2 Об этом см.: Karlinsky Simon. Nabokov and Chekhov the Lesser Tradition. Garland; МулярчикА.С. Русская проза В.Набокова. М., 1997; Максим Д.Шраер. Набоков: темы и вариации. СПб., 2000. С.62–117.
3 Наиболее яркие примеры здесь — творчество В.В.Розанова в начале XX века и различные сборники с названиями типа «Христианство и русская литература», а также работы И.Есаулова — в конце XX века.
4 Вспомним финалы «Преступления и наказания», «Анны Карениной» и «Воскресения».
5 Мифы народов мира. М., 1987. Т.1. С.433.

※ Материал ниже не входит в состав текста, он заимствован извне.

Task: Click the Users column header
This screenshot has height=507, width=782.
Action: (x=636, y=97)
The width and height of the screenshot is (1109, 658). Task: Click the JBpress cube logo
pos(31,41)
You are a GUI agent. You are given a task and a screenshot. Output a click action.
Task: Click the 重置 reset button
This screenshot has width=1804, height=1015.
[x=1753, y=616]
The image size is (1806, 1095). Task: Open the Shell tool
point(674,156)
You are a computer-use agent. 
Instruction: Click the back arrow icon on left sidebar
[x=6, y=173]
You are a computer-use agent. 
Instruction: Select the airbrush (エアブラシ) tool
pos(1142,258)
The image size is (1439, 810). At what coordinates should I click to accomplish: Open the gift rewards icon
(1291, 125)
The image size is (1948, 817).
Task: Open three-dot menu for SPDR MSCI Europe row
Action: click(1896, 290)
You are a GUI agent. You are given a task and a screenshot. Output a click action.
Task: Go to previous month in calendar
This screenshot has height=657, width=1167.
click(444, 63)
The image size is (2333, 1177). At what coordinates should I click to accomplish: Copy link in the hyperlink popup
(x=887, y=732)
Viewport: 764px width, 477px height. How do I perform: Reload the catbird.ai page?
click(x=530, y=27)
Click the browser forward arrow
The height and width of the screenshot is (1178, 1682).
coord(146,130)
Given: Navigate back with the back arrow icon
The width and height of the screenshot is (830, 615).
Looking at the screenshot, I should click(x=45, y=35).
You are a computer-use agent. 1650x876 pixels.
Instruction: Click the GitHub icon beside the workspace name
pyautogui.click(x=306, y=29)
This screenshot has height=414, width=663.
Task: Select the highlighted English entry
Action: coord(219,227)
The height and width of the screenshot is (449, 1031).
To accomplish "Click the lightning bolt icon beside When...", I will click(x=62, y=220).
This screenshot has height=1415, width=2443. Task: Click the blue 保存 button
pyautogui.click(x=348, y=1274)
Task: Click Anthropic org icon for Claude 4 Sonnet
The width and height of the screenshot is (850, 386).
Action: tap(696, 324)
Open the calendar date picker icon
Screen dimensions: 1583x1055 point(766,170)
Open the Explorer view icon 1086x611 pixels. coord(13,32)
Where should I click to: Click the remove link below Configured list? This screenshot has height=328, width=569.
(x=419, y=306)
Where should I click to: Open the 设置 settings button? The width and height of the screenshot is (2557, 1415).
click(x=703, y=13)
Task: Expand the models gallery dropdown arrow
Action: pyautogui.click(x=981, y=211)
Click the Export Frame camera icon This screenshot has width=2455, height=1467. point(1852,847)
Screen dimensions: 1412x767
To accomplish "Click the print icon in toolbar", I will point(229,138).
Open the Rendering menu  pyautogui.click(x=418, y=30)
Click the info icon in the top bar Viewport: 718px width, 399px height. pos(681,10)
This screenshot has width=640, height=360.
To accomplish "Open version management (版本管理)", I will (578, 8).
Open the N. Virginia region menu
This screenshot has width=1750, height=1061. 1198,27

6 АлександровВ.Е. Набоков и потусторонность. СПб., 1999. С.37–38.
7 Перекличка с пушкинским «Пророком» здесь очевидна, но и в этой параллели ощутимо более различие художественных систем, чем сходство: на месте серьёзности и трудности — игра и лёгкость. В «Грозе» мы имеем дело с явлением, которое В.Е.Александров называет “епифанией-прозрением” героя. По сути, это наличие у героя, как правило, близкого автору, наделённого автобиографическими чертами, способности к общению с потусторонним миром, миром вечности. Набоковская метафизика, как пишет Александров, связана с его эстетикой.
8 Апостол Пётр выдвинут Чеховым в “герои” эпизода, вероятно, по тем же причинам, что и очеловечен Иешуа Булгаковым: в фокусе внимания писателя не мифологическая проблематика Евангелия, а человеческая.
9 ЧудаковА.П. Между “есть Бог” и “нет Бога” лежит целое громадное поле... / Чехов и вера // Новый мир, 1996. №9. С.186–192.